#### Required action:
In the forum thread below about displaying a cross in a place of worship, copy word for word the passage from "## Jack K (Oct" up to and including "thoughts of Christ.".

#### Selected passage:
■ ■ ■ ■

I would say that it depends on how it is used. The Larger Catechism teaches (109):

"...the making any representation of God, of all or of any of the three persons, either inwardly in our mind, or outwardly in any kind of image or likeness of any creature whatsoever; all worshipping of it, or God in it or by it; the making of any representation of feigned deities, and all worship of them, or service belonging to them, all superstitious devices, corrupting the worship of God, adding to it, or taking from it, whether invented and taken up of ourselves, or received by tradition from others, though under the title of antiquity, custom, devotion, good intent, or any other pretence whatsoever;"


----------



## raydixon9 (Oct 12, 2013)

Let me narrow it down a bit: I'm not talking about a cross on a letterhead, in someone's house, on an outside church sign, on a website, etc. I'm specifically talking about a cross inside the place of worship during the worship service. So, maybe whilst singing hymns the congregant looks at the cross which leads to worshipping the true God. Is that a violation of the 2nd commandment by being led to worship by an image? I realize I'm splitting hairs and I'm looking at an issue that is one of the least of the concerns of the church today, but that doesn't mean we need to neglect the issue altogether.


----------



## NaphtaliPress (Oct 12, 2013)

It is not in the nature of the thing, but I think it has been and can be used idolatrously, which is why I think it unwise to place a cross prominently in a sanctuary.


----------



## Jack K (Oct 12, 2013)

You could use it wrongly, of course, as you could anything. But there's nothing inherently wrong with putting up a visual reminder that we must always be looking to Christ and his atonement. When I see a cross in a sanctuary, that's what I think.




raydixon9 said:


> It seems like it would be in that when you see the cross you envision Christ's atonement for your sin which would lead you to worshipful thoughts of Christ.



Ray, if I read you right it seems you're not so much concerned about "worshipful thoughts of Christ" (which, of course, are a good thing) but about envisioning an image of Christ on the cross and using that mental image to drive worship. I don't think it necessarily follows that seeing a cross leads to such envisioning. In fact, if one is trying to avoid pictures of Jesus, I submit that using a cross as a symbol makes a good alternative.

■ ■ ■ ■

#### Dataset excerpts:

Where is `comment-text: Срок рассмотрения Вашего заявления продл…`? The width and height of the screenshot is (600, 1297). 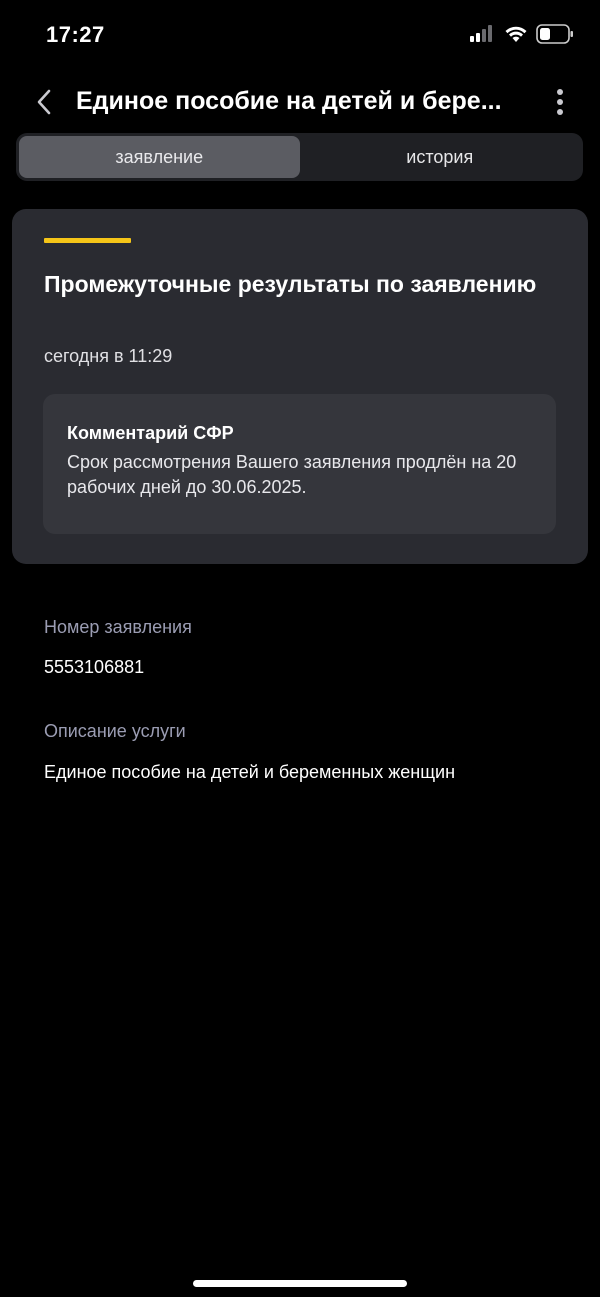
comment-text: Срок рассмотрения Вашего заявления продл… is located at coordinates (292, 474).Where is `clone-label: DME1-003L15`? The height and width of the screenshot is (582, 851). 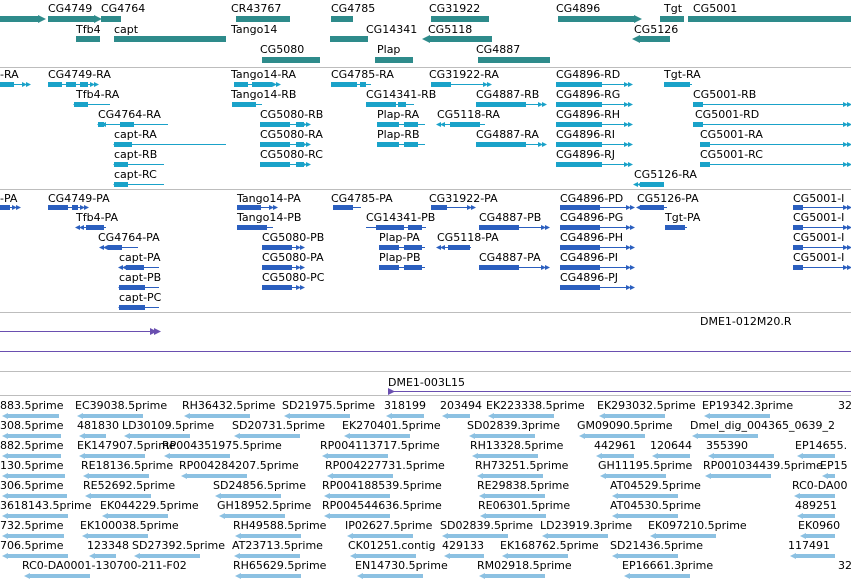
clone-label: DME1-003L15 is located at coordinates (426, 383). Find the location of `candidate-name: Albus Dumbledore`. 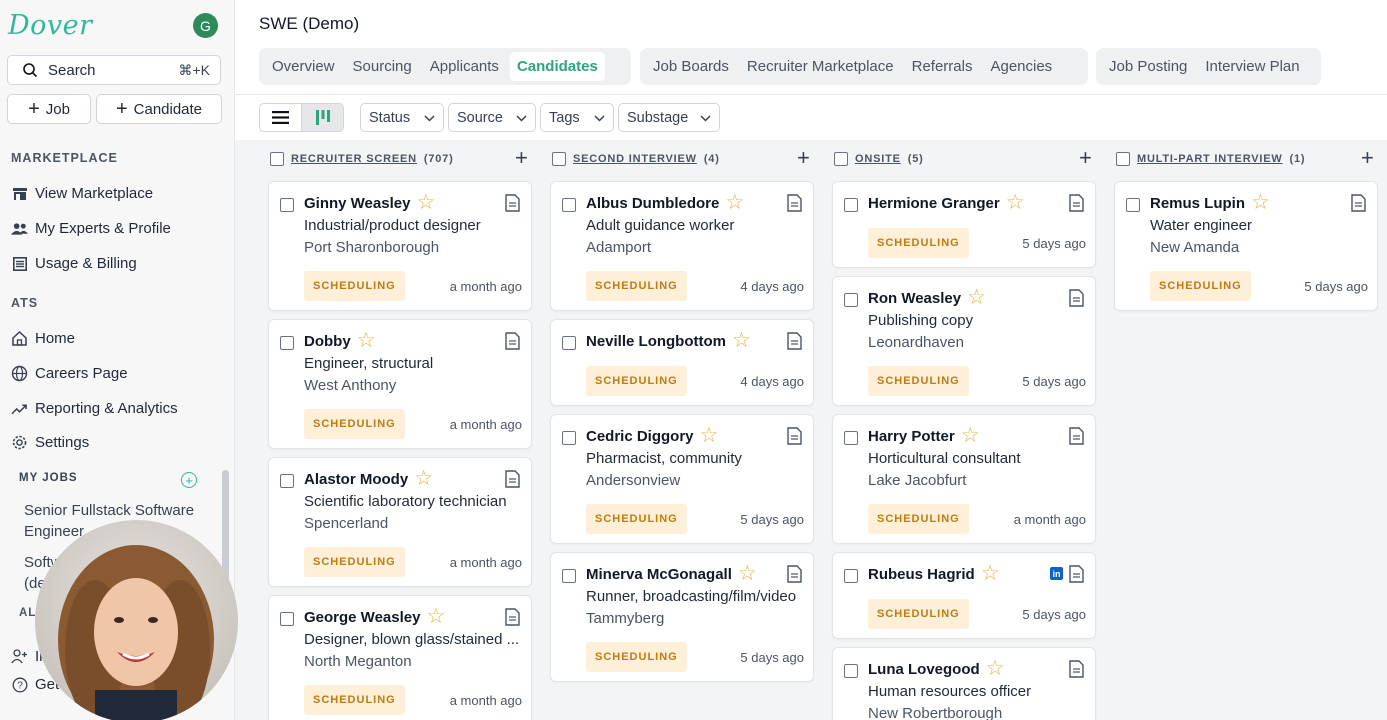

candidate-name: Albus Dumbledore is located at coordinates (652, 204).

■ ■ ■ ■

#### Solution for this problem:
## Jack K (Oct 12, 2013)

You could use it wrongly, of course, as you could anything. But there's nothing inherently wrong with putting up a visual reminder that we must always be looking to Christ and his atonement. When I see a cross in a sanctuary, that's what I think.




raydixon9 said:


> It seems like it would be in that when you see the cross you envision Christ's atonement for your sin which would lead you to worshipful thoughts of Christ.